Adam Korol - parlamentarzysta, były czterokrotny mistrz świata w wioślarstwie
Ostatnio robiłem sobie porządki w domu i natrafiłem na dużą liczbę listów gratulacyjnych, które oczywiście były spowodowane sukcesami, które gdzieś tam odnosiłem w trakcie kariery. Te listy sięgają początku roku 2000. I na ten czas datuję początek naszej znajomości. Ewoluowała ona z bardzo oficjalnych stosunków prezydent-sportowiec w relację na niwie koleżeńskiej, nawet trochę mentorskiej. Na początku 2015 roku, kiedy pojawił się pomysł, żebym wystartował w wyborach parlamentarnych, pierwsze kroki z prośbą o radę do osoby związanej z polityką skierowałem do prezydenta. Byliśmy już wtedy na „ty” i rozmawialiśmy zwyczajnie. Zależało mi bardzo na jego opinii.
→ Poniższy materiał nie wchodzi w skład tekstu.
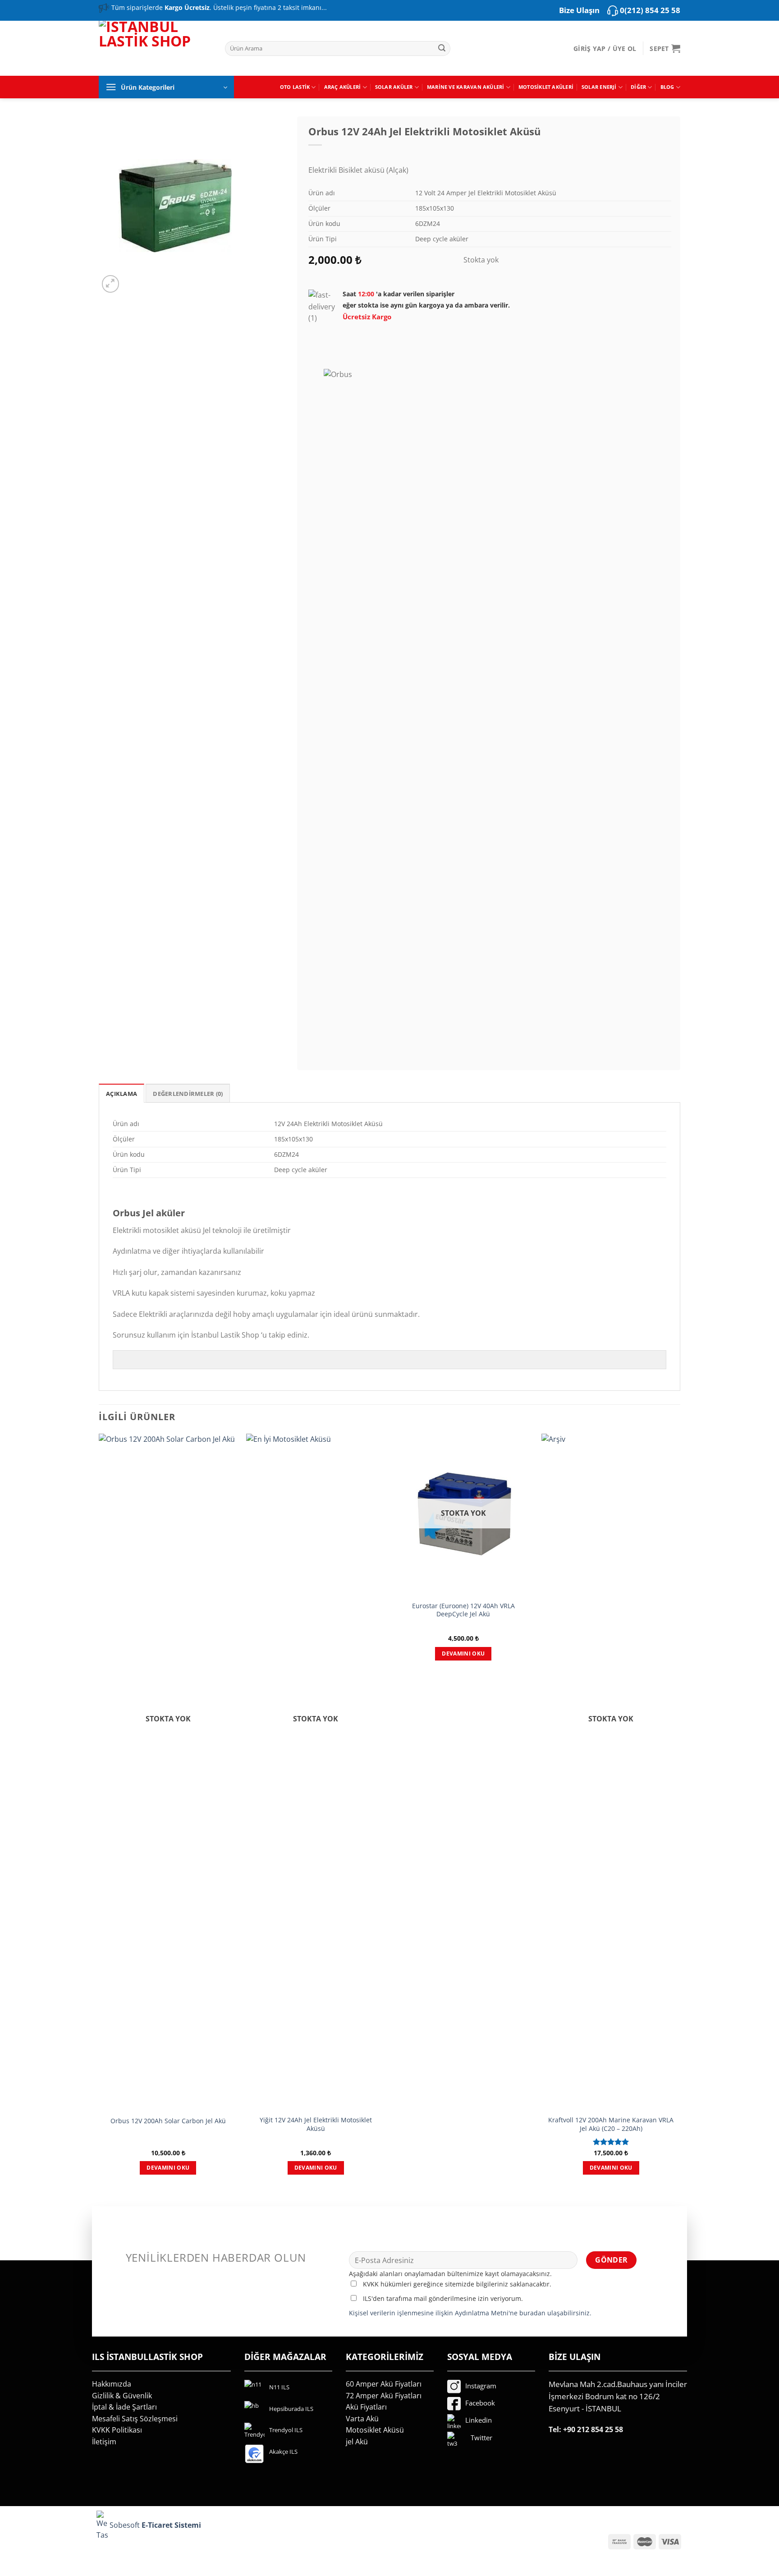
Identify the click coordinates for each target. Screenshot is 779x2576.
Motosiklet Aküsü (375, 2430)
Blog (667, 86)
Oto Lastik (295, 86)
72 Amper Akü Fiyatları (384, 2396)
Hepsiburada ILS (291, 2409)
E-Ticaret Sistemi (172, 2525)
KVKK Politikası (117, 2430)
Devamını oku (168, 2167)
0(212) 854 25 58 (650, 10)
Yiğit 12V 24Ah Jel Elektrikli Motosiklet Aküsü (316, 2124)
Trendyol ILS (285, 2430)
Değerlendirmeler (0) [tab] (188, 1094)
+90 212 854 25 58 (593, 2429)
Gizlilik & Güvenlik (122, 2396)
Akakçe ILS (283, 2451)
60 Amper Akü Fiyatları (384, 2384)
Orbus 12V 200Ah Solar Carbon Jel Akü (168, 2121)
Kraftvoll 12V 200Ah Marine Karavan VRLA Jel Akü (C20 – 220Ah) (611, 2124)
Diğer (638, 86)
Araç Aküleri (342, 86)
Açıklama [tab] (121, 1094)
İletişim (104, 2442)
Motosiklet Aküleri (545, 86)
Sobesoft (124, 2525)
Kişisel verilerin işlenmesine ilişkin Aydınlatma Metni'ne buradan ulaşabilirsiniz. (470, 2313)
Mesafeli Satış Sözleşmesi (135, 2419)
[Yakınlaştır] (110, 284)
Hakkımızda (111, 2384)
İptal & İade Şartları (124, 2407)
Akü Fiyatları (366, 2407)
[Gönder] (441, 48)
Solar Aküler (394, 86)
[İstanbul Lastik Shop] (155, 46)
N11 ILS (279, 2387)
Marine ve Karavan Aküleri (465, 86)
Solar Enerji (599, 86)
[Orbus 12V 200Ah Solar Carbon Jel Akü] (168, 1772)
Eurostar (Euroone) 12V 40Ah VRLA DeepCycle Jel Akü (463, 1610)
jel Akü (357, 2442)
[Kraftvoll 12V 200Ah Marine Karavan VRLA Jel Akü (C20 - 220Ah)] (610, 1772)
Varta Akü (362, 2419)
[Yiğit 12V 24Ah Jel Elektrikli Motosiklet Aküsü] (315, 1772)
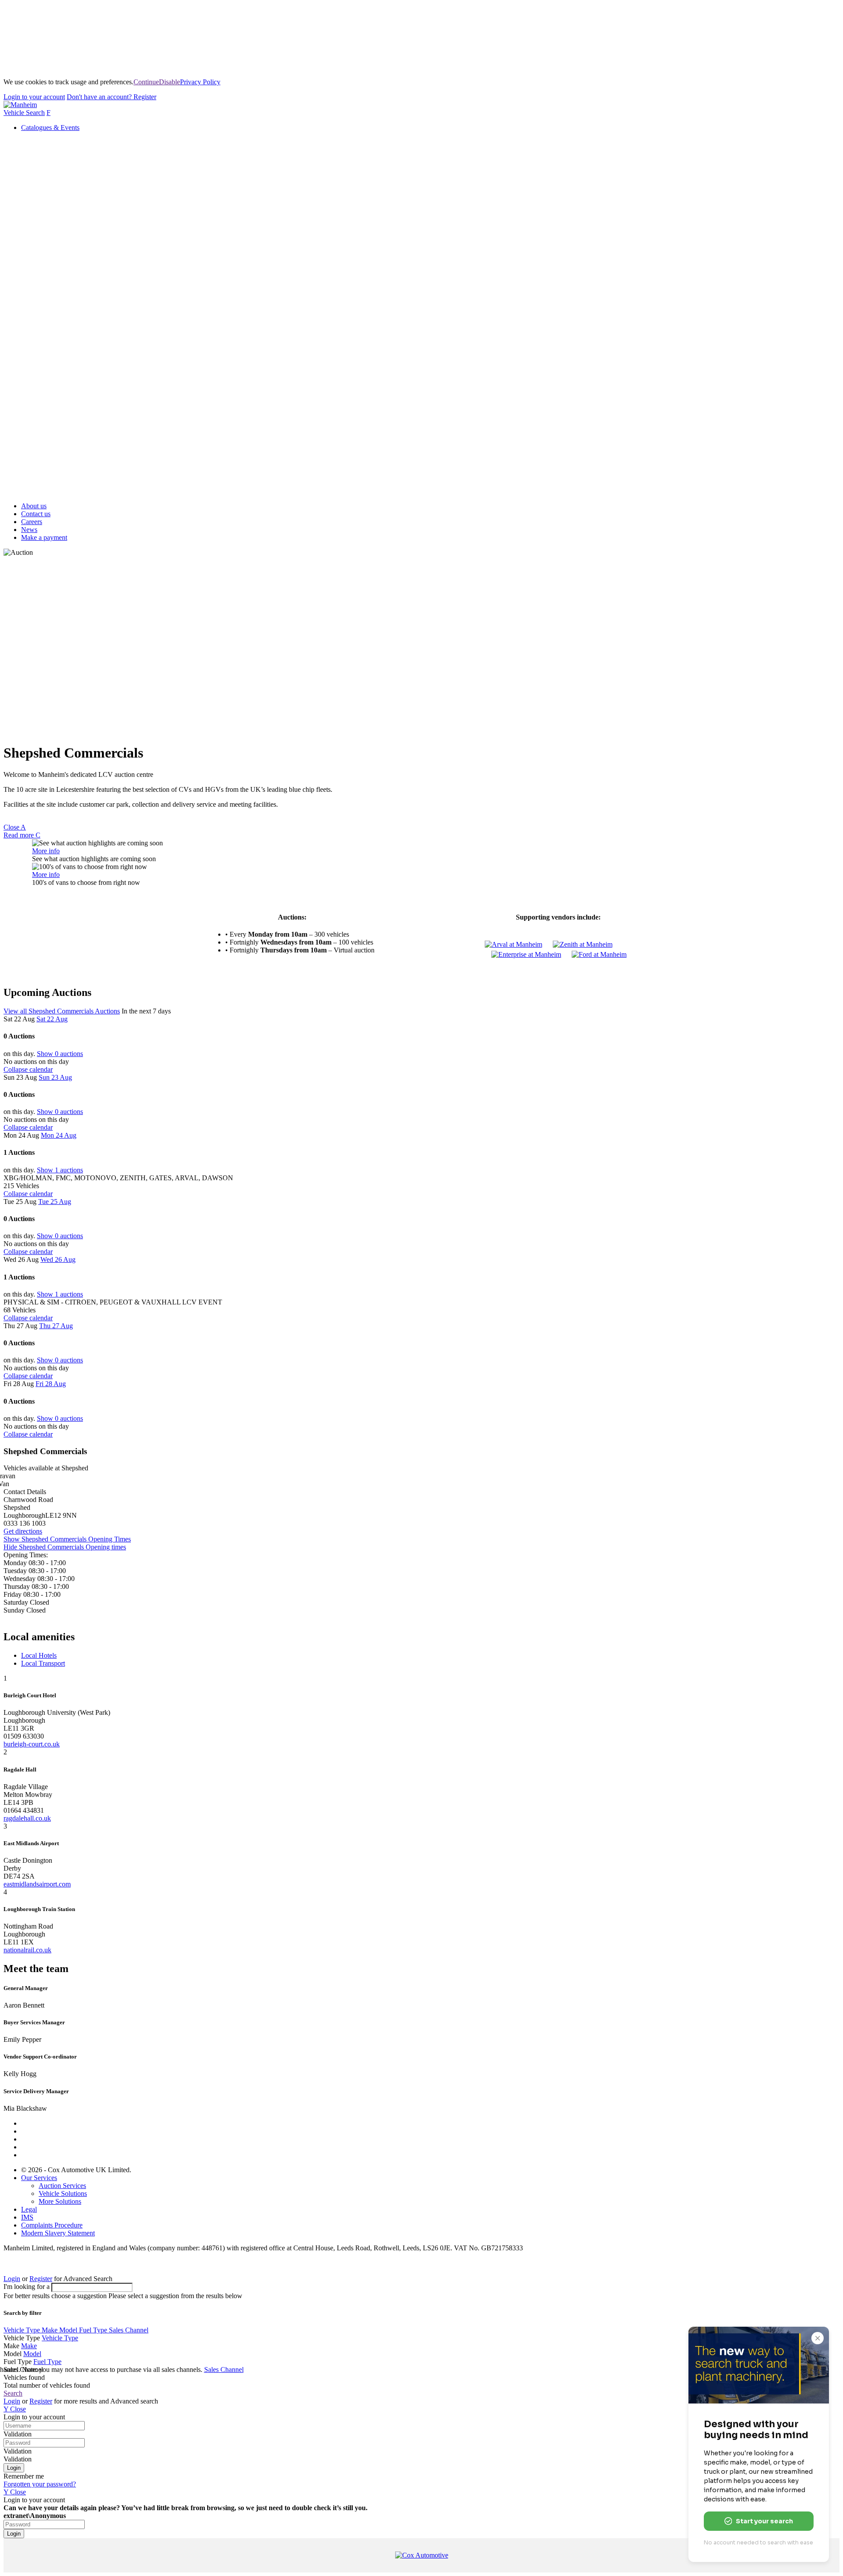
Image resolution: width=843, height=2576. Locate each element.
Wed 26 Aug (58, 1259)
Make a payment (44, 537)
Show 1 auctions (60, 1170)
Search (13, 2393)
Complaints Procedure (52, 2225)
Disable (169, 82)
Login (34, 97)
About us (34, 506)
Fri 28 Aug (51, 1383)
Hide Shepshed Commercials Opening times (65, 1547)
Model (69, 2330)
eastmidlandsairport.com (37, 1884)
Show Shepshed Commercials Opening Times (67, 1539)
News (29, 529)
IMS (27, 2217)
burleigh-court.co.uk (32, 1744)
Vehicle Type (23, 2330)
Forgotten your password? (40, 2484)
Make (50, 2330)
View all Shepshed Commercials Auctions (62, 1011)
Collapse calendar (28, 1069)
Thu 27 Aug (56, 1325)
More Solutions (60, 2201)
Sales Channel (128, 2330)
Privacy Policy (200, 82)
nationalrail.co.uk (27, 1950)
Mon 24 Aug (58, 1135)
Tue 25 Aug (54, 1201)
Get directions (23, 1531)
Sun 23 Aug (55, 1077)
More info (46, 851)
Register (111, 97)
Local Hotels (39, 1655)
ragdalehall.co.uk (27, 1818)
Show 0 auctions (60, 1053)
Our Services (39, 2177)
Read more (22, 835)
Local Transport (43, 1663)
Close (15, 827)
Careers (31, 521)
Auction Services (62, 2185)
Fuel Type (94, 2330)
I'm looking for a (27, 2286)
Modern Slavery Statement (58, 2233)
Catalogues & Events (50, 127)
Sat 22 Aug (52, 1019)
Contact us (35, 513)
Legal (29, 2209)
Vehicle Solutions (63, 2193)
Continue (146, 82)
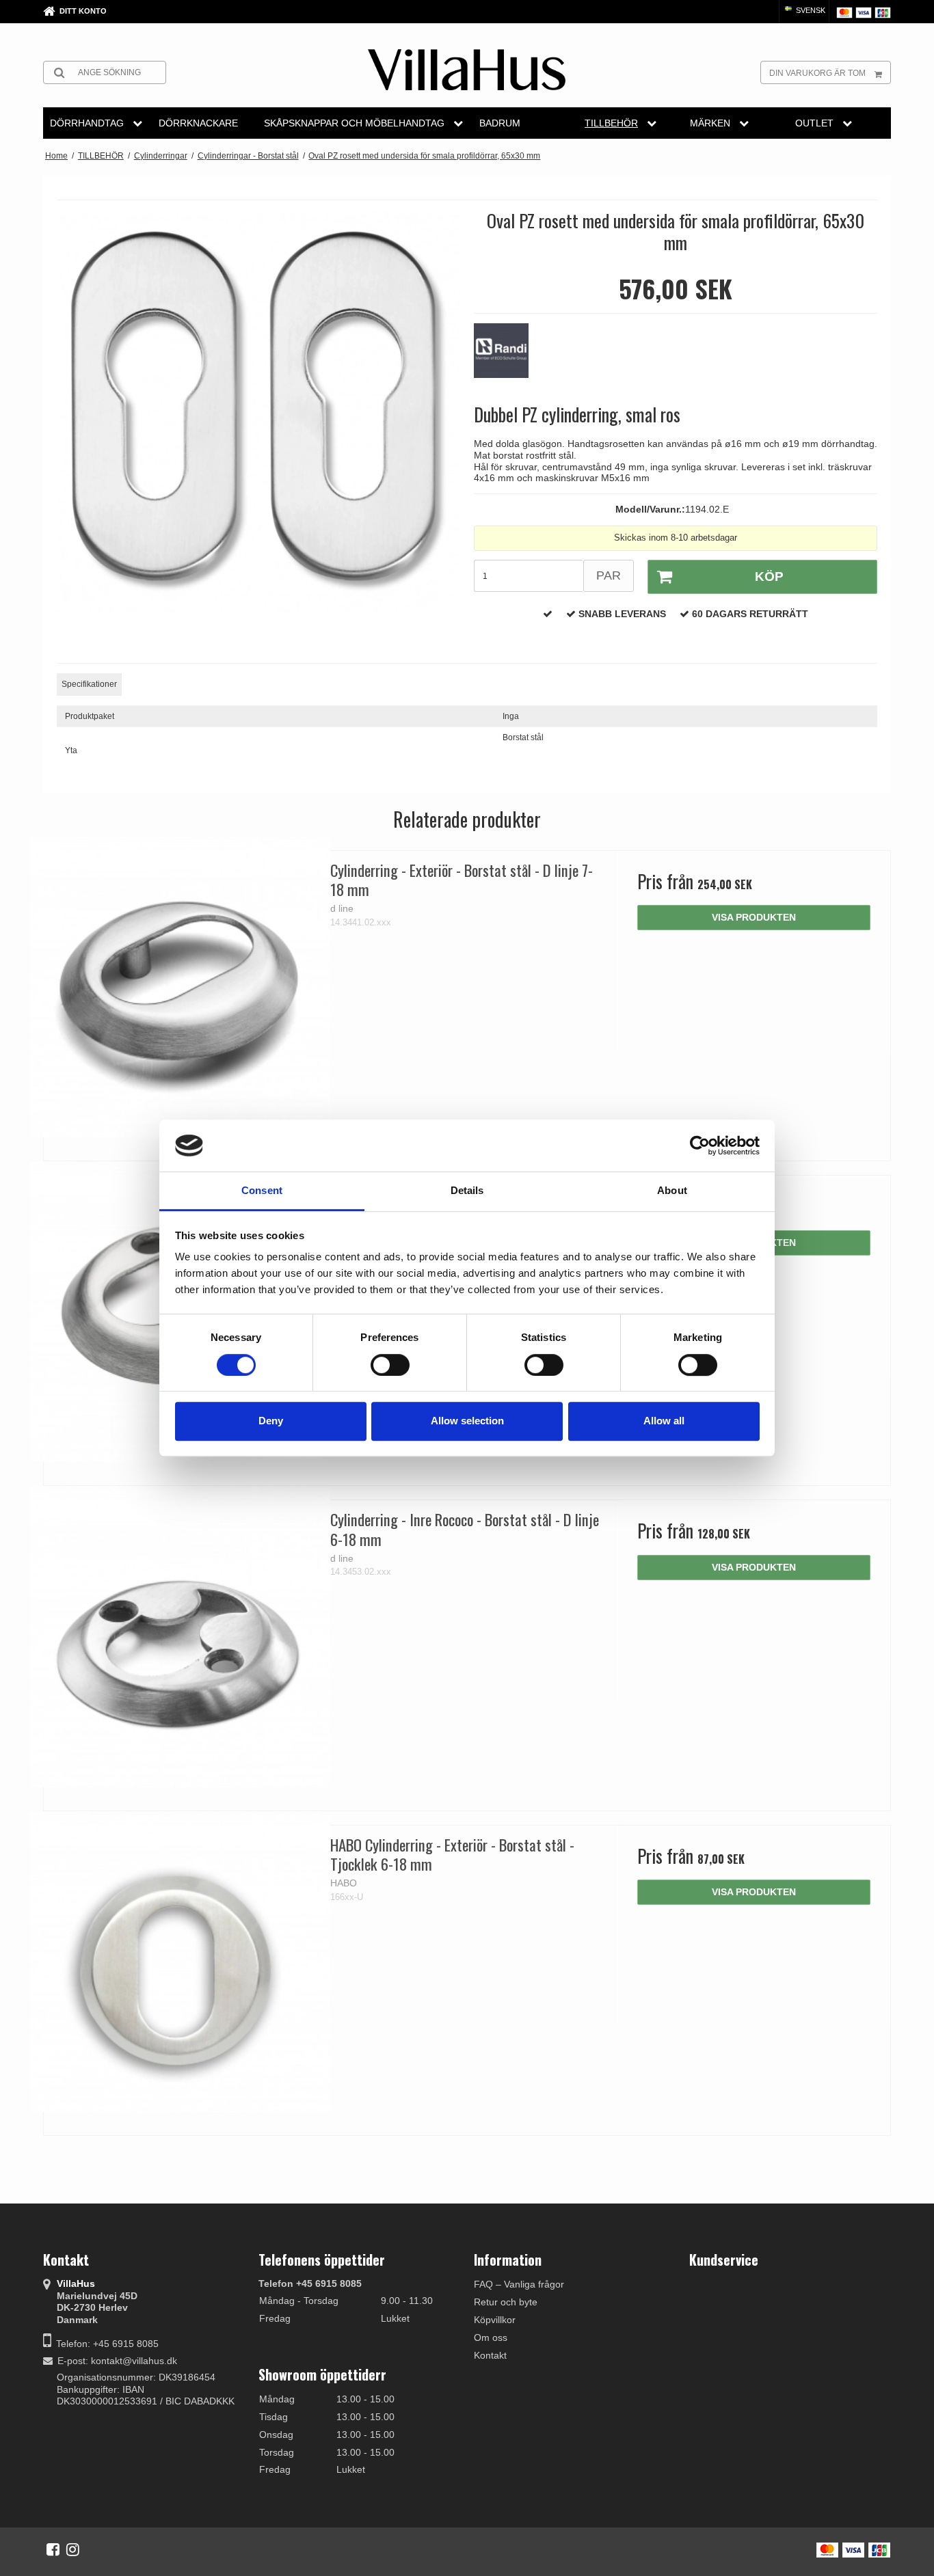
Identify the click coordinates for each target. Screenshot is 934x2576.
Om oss (490, 2337)
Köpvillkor (495, 2319)
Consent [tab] (261, 1191)
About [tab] (672, 1191)
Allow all (663, 1420)
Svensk (809, 10)
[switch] (390, 1365)
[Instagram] (72, 2549)
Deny (270, 1420)
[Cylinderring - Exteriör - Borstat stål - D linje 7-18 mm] (180, 987)
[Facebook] (52, 2549)
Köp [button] (769, 576)
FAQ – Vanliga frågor (519, 2284)
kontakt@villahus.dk (134, 2360)
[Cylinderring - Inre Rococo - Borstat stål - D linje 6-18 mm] (180, 1637)
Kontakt (490, 2355)
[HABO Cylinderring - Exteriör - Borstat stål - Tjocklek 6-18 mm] (180, 1962)
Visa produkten (754, 917)
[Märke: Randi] (508, 357)
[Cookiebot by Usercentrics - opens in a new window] (700, 1145)
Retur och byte (505, 2301)
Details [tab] (467, 1191)
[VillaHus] (466, 69)
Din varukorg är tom (817, 73)
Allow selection (467, 1420)
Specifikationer (89, 684)
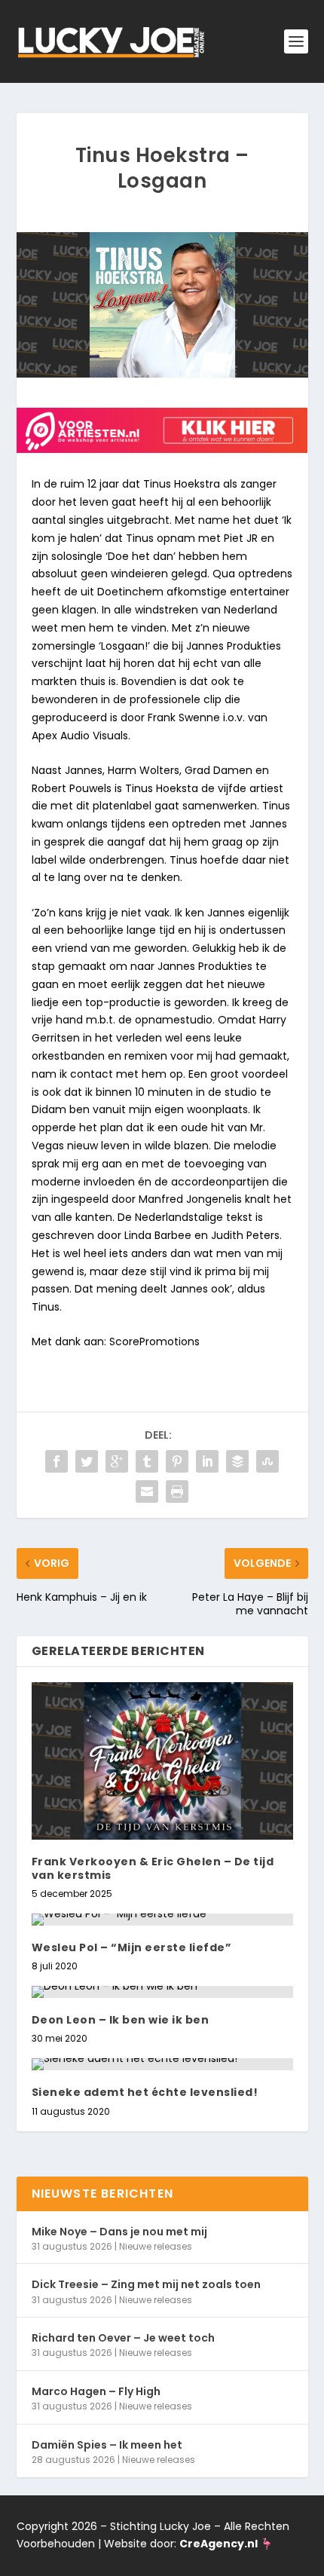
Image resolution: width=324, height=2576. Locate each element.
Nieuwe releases (155, 2246)
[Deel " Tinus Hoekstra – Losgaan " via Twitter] (87, 1461)
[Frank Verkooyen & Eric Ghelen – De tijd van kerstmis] (162, 1760)
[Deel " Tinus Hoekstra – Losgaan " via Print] (177, 1491)
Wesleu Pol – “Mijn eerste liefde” (132, 1947)
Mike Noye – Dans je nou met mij (119, 2231)
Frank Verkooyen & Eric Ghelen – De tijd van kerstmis (153, 1868)
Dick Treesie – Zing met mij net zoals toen (146, 2284)
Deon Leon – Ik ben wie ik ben (120, 2019)
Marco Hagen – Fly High (96, 2391)
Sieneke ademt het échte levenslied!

Pamiętam te chwile, kiedy witał mnie na lotnisku po ważnych zawodach. To jest coś niesamowitego, kiedy czeka na ciebie prezydent miasta. Tak było, jak wracaliśmy z mistrzostw świata ze złotym medalem czy z igrzysk w Pekinie. Pamiętam, jak pojawiłem się w drzwiach terminalu, to prezydent krzyknął: „Adam, jesteś naszym hero!”. Takich słów się nie zapomina. Myślę, że okres jego prezydentury przypadł, i nie zawaham się tego użyć, na okres świetności gdańskiego sportu. Co roku przywoziliśmy medale mistrzostw Europy, świata czy igrzysk. Leszek Blanik, czy dziewczyny z floretu, czy judocy. Myślę, że mieliśmy w nim wiernego kibica.
Niecały miesiąc temu odbyłem z nim fajną rozmowę. Spotkaliśmy się zupełnie przez przypadek na lotnisku. W saloniku w zasadzie siedzieliśmy sami i czekaliśmy na samolot. To była godzina, czy nawet więcej, rozmów o wszystkim: o rzeczach trudnych, politycznych, o życiu, rodzinie, o tym, co się dzieje. To była inna rozmowa, niż w zaciszu gabinetu, gdzie spotkanie trwa kilkanaście minut, bo już kolejne jest umówione. Pytał mnie o plany, co będę robił i co zamierzam robić.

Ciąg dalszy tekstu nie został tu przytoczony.